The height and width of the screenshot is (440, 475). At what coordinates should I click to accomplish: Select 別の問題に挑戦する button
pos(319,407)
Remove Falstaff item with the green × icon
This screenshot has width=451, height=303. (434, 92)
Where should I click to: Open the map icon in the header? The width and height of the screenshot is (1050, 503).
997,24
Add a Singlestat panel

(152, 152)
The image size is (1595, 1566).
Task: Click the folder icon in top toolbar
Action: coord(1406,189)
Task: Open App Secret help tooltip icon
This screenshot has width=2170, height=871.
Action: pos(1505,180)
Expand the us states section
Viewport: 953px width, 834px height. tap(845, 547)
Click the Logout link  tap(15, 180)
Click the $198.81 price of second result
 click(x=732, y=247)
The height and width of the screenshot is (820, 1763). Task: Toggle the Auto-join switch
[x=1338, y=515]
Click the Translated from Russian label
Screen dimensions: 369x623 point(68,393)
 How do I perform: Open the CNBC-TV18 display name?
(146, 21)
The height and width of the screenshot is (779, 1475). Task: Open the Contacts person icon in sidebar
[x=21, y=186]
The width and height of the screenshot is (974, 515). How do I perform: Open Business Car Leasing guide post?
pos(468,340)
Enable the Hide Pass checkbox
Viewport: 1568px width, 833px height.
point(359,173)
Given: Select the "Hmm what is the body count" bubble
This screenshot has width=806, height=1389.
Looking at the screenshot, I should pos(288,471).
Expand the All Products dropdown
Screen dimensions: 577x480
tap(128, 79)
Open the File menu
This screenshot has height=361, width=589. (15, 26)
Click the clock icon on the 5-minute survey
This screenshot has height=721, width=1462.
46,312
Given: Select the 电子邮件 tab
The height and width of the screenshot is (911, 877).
++++++++++
* 任务说明: 把上面的全部材料逐行原样返回，不要改动任何一行。

* 习题解答:
The height and width of the screenshot is (440, 475). At what coordinates should I click to accomplish: Select 別の問題に挑戦する button
pos(319,407)
Remove Falstaff item with the green × icon
This screenshot has width=451, height=303. (434, 92)
Where should I click to: Open the map icon in the header? The width and height of the screenshot is (1050, 503).
997,24
Add a Singlestat panel

(152, 152)
The image size is (1595, 1566).
Task: Click the folder icon in top toolbar
Action: coord(1406,189)
Task: Open App Secret help tooltip icon
This screenshot has width=2170, height=871.
Action: pos(1505,180)
Expand the us states section
Viewport: 953px width, 834px height. tap(845, 547)
Click the Logout link  tap(15, 180)
Click the $198.81 price of second result
 click(x=732, y=247)
The height and width of the screenshot is (820, 1763). Task: Toggle the Auto-join switch
[x=1338, y=515]
Click the Translated from Russian label
Screen dimensions: 369x623 point(68,393)
 How do I perform: Open the CNBC-TV18 display name?
(146, 21)
The height and width of the screenshot is (779, 1475). Task: Open the Contacts person icon in sidebar
[x=21, y=186]
The width and height of the screenshot is (974, 515). How do I perform: Open Business Car Leasing guide post?
pos(468,340)
Enable the Hide Pass checkbox
Viewport: 1568px width, 833px height.
point(359,173)
Given: Select the "Hmm what is the body count" bubble
This screenshot has width=806, height=1389.
Looking at the screenshot, I should pos(288,471).
Expand the All Products dropdown
Screen dimensions: 577x480
tap(128, 79)
Open the File menu
This screenshot has height=361, width=589. (15, 26)
Click the clock icon on the 5-minute survey
This screenshot has height=721, width=1462.
46,312
Given: Select the 电子邮件 tab
The height and width of the screenshot is (911, 877).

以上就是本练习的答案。